=== Selected passage ===
━━━━
Tērvete (liv. Terwenden, Hofzumberge) is a village in Tērvete Parish, Dobele Municipality in the Semigallia region of Latvia. It is famous for the historic hillfort built for the kings of Western Semigallia (Zemgale) in the Middle Ages.

==History==
According to popular legend the Semigallian king Nameisis made a ring called the "namejs" so he could be identified by his family. But his enemies got hold of this information and sought the ring to kill the king (during a war) to have victories. The villagers also created these rings in order to protect the King. And for this reason Namejs is a popular ring for Latvians.
In 1287, the Semigallian castle was destroyed by the Livonian Order.
In 1335, the wooden castle Hof zum Berg Kalnamuiža was built by the Order of Livonia near to the site of the former Semigallian fortifications, destroyed by the Lithuanian forces in 1345.
━━━━
=== Information given ===
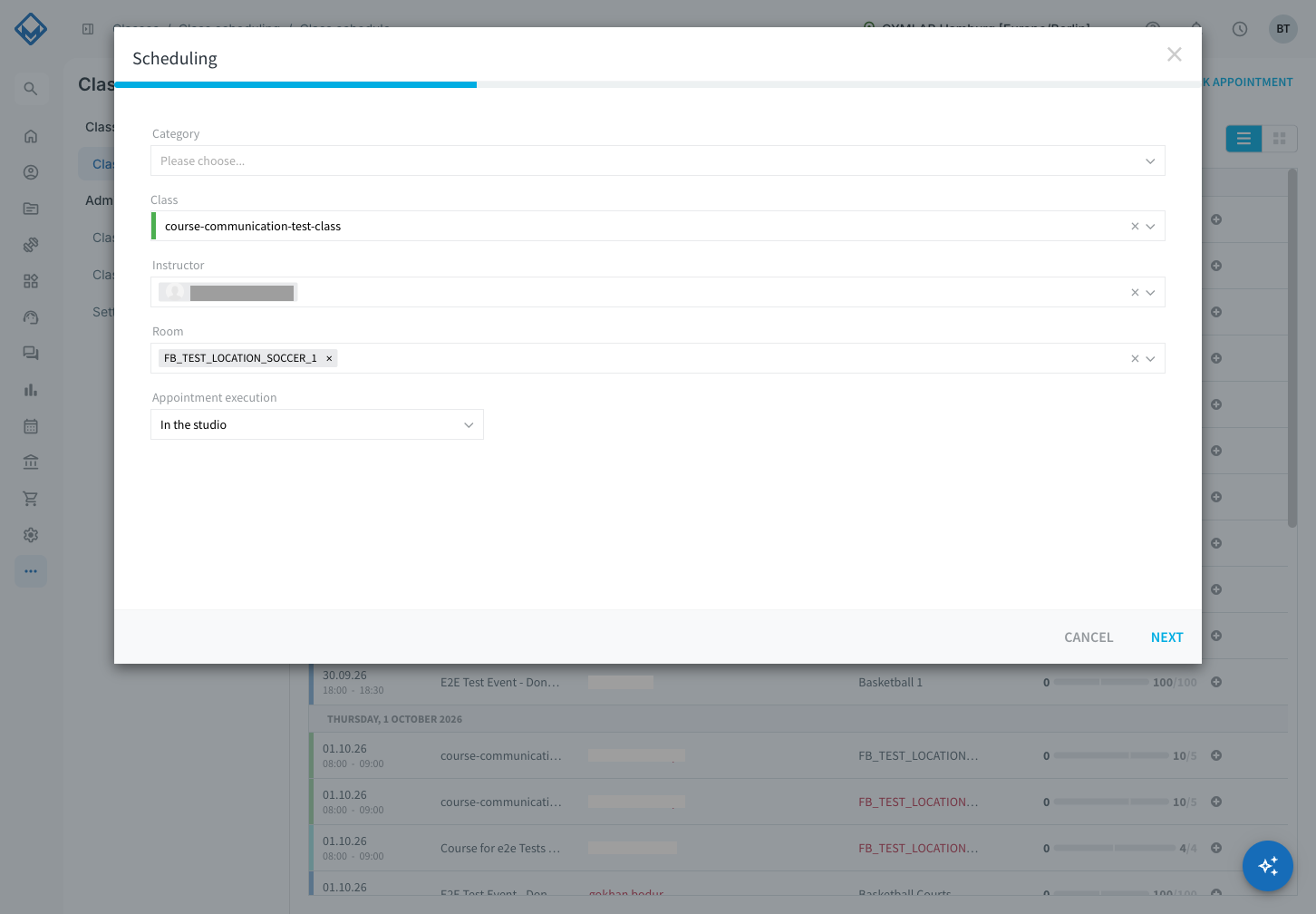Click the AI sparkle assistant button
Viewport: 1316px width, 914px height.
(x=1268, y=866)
━━━━
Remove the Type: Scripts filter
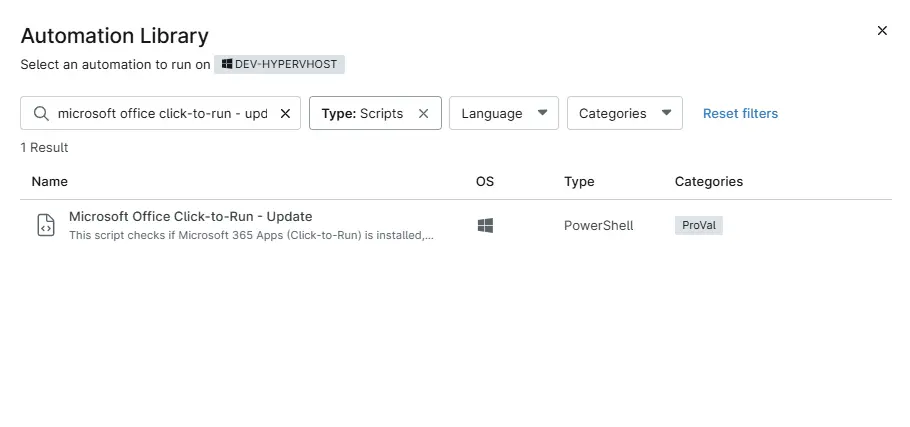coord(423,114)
━━━━
=== What to do ===
Quote the entire passage on Tērvete word for word. The rows were drawn from a different source than the text.

=== Answer for this exercise ===
Tērvete (liv. Terwenden, Hofzumberge) is a village in Tērvete Parish, Dobele Municipality in the Semigallia region of Latvia. It is famous for the historic hillfort built for the kings of Western Semigallia (Zemgale) in the Middle Ages.

==History==
According to popular legend the Semigallian king Nameisis made a ring called the "namejs" so he could be identified by his family. But his enemies got hold of this information and sought the ring to kill the king (during a war) to have victories. The villagers also created these rings in order to protect the King. And for this reason Namejs is a popular ring for Latvians.
In 1287, the Semigallian castle was destroyed by the Livonian Order.
In 1335, the wooden castle Hof zum Berg Kalnamuiža was built by the Order of Livonia near to the site of the former Semigallian fortifications, destroyed by the Lithuanian forces in 1345.